La ética en blanco y negro, sin matices; el listado de aquello que es permitido o prohibido; los nuevos legalismos… van configurando una reducción de la libertad que la gracia de Dios otorga al creyente, alimentado, a la vez, sentimientos de culpa disfuncionales de los cuales no siempre es fácil sustraerse. No son pocos los cristianos que viven abrumados por su conciencia.

La presencia física en los servicios y actividades de la iglesia como criterio de evaluación de la espiritualidad personal cuando todos sabemos que no siempre hay correlación entre la práctica religiosa y el vivir de modo coherente con los valores del Reino de Dios. Esta falta de coherencia fue la denuncia continuada de los profetas del Antiguo Testamento.

Estructuras pesadas (modelo organizativo, normas, reglamentos…) pueden provocar que acabemos integrados en ella, absorbidos y trabajando para la misma, invirtiendo tiempo en cuestiones improductivas desde una vertiente espiritual y descuidando las dimensiones y valores de una espiritualidad genuina. El ser humano es espiritual, pero la estructura puede llegar a convertirlo en religioso, en el sentido más sociológico y cultural del término.

Debemos recuperar la espiritualidad de los inicios del cristianismo, lo que comporta menos religiosidad formal y más seguimiento a la persona de Jesús. Lo verdaderamente importante es nuestra fidelidad a Dios, aunque ello pudiese comportar un cierto distanciamiento o postura crítica frente a las estructuras religiosas cuando estas entran en contradicción con la axiología del reino de Dios. Como tantos profetas del primer testamento, como Jesús en su tiempo histórico, como tantos reformadores a lo largo de la historia de la iglesia.

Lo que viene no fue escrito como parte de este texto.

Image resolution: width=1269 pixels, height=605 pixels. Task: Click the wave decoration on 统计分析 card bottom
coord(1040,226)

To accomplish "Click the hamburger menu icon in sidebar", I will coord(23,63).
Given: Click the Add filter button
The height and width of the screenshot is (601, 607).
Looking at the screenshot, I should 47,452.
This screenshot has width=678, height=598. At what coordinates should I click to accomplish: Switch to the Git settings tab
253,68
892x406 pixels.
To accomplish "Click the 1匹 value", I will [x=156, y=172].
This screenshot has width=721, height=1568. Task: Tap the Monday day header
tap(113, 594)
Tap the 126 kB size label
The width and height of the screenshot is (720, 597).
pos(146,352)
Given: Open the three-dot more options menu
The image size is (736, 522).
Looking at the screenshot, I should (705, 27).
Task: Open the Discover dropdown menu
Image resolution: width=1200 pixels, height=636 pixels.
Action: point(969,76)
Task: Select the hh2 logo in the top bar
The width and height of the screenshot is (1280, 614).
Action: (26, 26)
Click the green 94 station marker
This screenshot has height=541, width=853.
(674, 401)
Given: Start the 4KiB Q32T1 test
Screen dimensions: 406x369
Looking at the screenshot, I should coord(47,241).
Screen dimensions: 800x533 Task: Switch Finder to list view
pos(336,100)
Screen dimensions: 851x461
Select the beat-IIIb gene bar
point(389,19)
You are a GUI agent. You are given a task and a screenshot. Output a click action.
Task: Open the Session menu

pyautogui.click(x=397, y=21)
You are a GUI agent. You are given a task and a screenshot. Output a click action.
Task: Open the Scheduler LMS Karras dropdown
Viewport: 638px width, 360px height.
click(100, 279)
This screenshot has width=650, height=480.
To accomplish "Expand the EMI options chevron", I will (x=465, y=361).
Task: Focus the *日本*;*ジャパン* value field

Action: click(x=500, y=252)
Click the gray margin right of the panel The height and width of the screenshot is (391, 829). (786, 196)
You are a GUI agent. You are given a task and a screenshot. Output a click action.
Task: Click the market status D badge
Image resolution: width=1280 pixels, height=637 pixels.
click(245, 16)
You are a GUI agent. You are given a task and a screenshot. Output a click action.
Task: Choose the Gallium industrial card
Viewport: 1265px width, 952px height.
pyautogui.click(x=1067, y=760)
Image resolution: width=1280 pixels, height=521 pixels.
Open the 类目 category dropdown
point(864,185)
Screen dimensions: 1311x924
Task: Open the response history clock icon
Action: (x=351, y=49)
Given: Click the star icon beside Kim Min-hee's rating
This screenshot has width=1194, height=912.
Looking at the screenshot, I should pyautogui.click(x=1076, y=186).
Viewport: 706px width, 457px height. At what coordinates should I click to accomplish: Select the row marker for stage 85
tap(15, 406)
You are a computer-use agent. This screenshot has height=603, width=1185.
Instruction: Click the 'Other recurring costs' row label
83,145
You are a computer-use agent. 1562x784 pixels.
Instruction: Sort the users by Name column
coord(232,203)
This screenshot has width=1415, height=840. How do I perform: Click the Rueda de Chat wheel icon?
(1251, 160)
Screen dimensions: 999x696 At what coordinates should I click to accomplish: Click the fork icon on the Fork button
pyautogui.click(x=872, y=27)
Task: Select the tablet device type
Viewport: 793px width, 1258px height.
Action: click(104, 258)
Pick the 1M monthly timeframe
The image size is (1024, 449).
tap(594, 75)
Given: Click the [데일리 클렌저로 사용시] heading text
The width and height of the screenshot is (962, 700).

Son muchos los creyentes conscientes de que las mediaciones propias de toda praxis religiosa (teología, organización eclesial, diversas formas de culto, lenguaje, símbolos…) reclaman su actualización cuando varía el entorno sociocultural. Y cuando las comunidades de pertenencia mantienen los viejos paradigmas, son muchos también los creyentes que inician la búsqueda de nuevos espacios en los que poder vivir y expresar su espiritualidad sin los corsés de sus espacios y presupuestos de partida. El actual trasvase de creyentes entre diferentes iglesias tiene bastante que ver con todo ello.

Por aquello de la dialéctica hegeliana, hay comunidades que han iniciado cambios que al ser analizados se constata que su naturaleza es, en bastantes ocasiones, más estética que paradigmática. Quizá por ello, el silencio que permite la introspección, la quietud mental…; la música inspiradora, independiente del estilo; la liturgia (en muchos casos asignatura pendiente) bien elaborada que contribuyen a la paz interior, a la serenidad y a la apertura al Misterio son difíciles de hallar en más de una iglesia.

Quizá tendremos que retomar la radicalidad de Jesús cuando ponía de manifiesto y hacía patente que Dios y las estructuras de la religiosidad oficial estaban en conflicto con mucha frecuencia. Jesús desarrolló su espiritualidad más cerca de las necesidades de las personas que de los rituales del Templo. Como el Maestro de Nazaret, nuestra espiritualidad debería fundamentarse en la imagen del Dios amoroso que nos trasmitió y que no se halla tanto en las estructuras eclesiales o en las dogmáticas impersonales; sino en el acercamiento a los más débiles. Jesús desplazó el encuentro con Dios de la religión convencional a la calle, a la vida. El movimiento inverso que, paradójicamente, hacemos nosotros con demasiada frecuencia.